Wednesday 30 November 2011

Bits & pieces, six

When I finished my masters, I meant to write something about the Wynne Godley story — how he was appallingly treated by the analyst Masud Khan and how that scandal was dealt with by the psychoanalytic establishment and what meaning and resonance that story still has. But I didn't do, did I? So here is his obituary, which tells some of the story anyway. It's an important tale and there's more here.

PS In case you're wondering why one of those links takes you to a piece of ecclesiastical sculpture, it's because his head was the model for one of the figures.

3 comments:

Lo Jardinier said...

The Boynton piece told a gripping story very well. Apart from the misuse of position, an element struck me I hadn't thought of before in connection with this saga, and that's the power of the psychoanalytic relationship. We're so often used to thinking it's far-fetched and can't prove results that we forget the forces at play on the couch.
==*==
Task 1 –
In the blog post, who treated Wynne Godley appallingly?
Task 2 –
Rewrite the blog post paragraph beginning "When I finished my masters" as a short bulleted list that keeps its main facts.
Task 3 –
Continue the blog post from its final sentence.

[Dataset entries]
==*==
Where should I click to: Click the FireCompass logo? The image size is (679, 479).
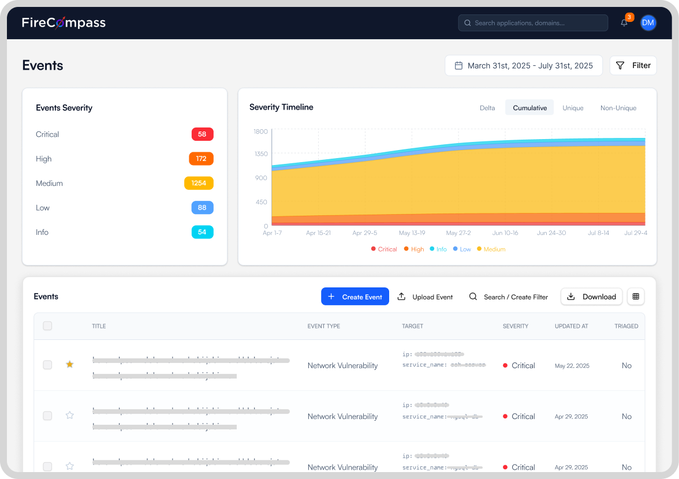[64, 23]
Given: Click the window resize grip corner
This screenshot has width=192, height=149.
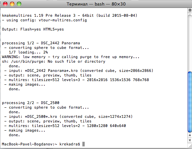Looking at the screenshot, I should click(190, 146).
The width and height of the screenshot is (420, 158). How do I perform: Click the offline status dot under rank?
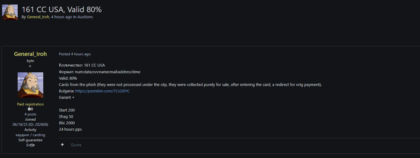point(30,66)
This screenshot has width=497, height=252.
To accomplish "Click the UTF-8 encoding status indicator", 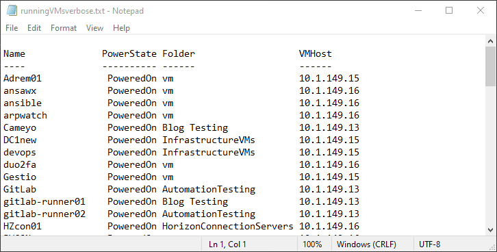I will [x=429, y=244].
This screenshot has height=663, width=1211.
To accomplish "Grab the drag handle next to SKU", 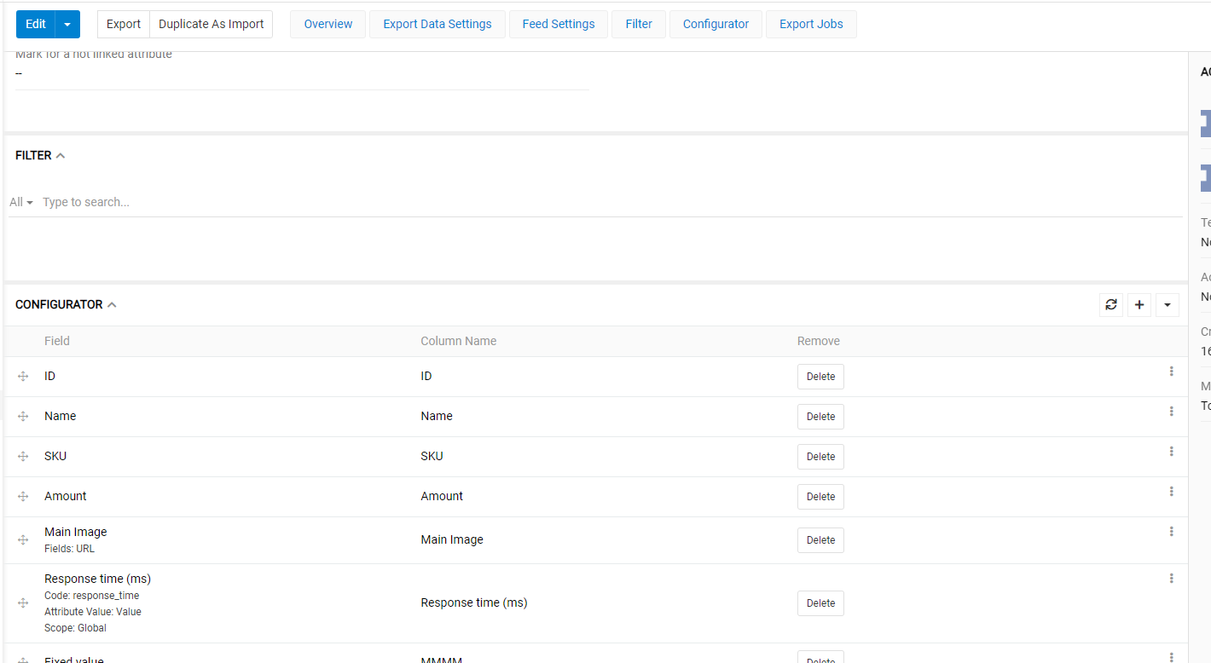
==*==
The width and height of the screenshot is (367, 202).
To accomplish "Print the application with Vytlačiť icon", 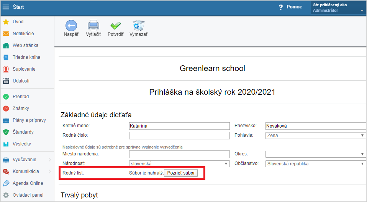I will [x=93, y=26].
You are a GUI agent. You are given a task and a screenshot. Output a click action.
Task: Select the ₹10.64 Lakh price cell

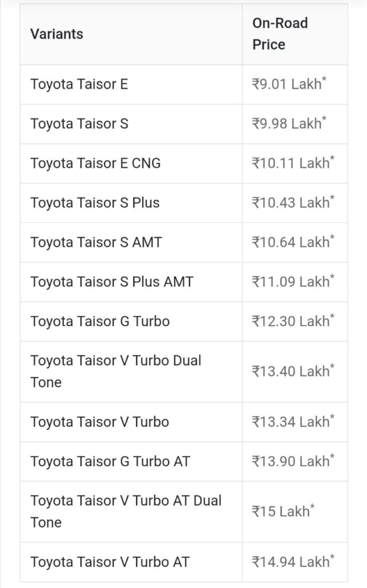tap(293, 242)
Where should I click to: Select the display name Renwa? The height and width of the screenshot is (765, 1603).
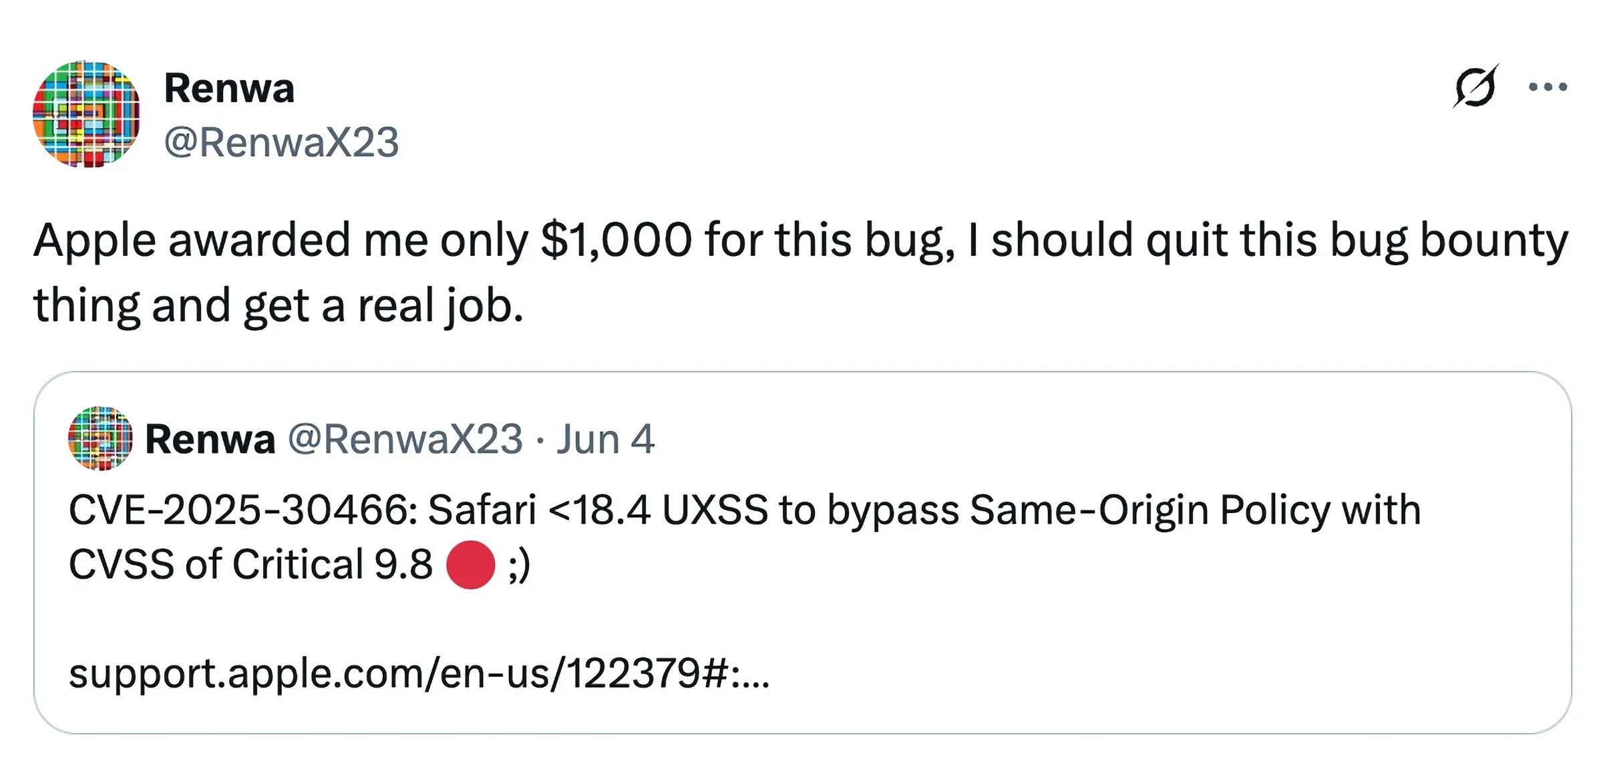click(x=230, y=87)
==*==
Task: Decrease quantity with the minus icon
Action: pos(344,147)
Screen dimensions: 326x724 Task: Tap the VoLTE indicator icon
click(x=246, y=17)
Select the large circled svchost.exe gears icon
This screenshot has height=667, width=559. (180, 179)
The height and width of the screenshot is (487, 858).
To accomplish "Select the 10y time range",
==*==
Exercise response 1 –
The analyst Masud Khan.

Exercise response 2 –
- After finishing a master's degree, the writer meant to write about the Wynne Godley story but never did.
- The story concerns Godley's appalling treatment by the analyst Masud Khan, how the psychoanalytic establishment dealt with the scandal, and the meaning and resonance the story still has.
- The writer offers Godley's obituary instead, which tells part of the story.
- The writer calls it an important tale and points to further material.

Exercise response 3 –
And the piece joined up two separate things for me, the other being my wife's story of getting, at the age of ten, Svetlana Beriosova's autograph at her dressing room in Covent Garden, when the guardian of the dressing room door was her husband - none other than Masud Khan.

Unknown said...

When I looked at the previous years courses, I noticed that at one point, they had a whole seminar on the Khan affair but interest in it seems to have faded. Glen Gabbard, the US analyst (who also writes about things like The Sopranos from a psychoanalytic perspective), has done some really excellent writing on the dangers of the therapeutic dyad but, for some reason, he is little read this side of the Atlantic. Oh, the great psychoanalytic theory wars. I always intended to write something about them. I don't have anything particularly original to add but I am/was regularly struck by how warping the Klein/Freud conflicts have been and how there seems not enough interest in resolving them - publicly anyway. I suspect that in private, they are long finished with, only kept alive by the small number of ideologues who publish in the journals — and give long boring speeches (which I've sat through).

Lo Jardinier said...

I am reminded of some of my experiences in politics: smaller the numbers, more vituperative the debate, and less the interest for the vast majority not involved. You were wise to set your intentions aside.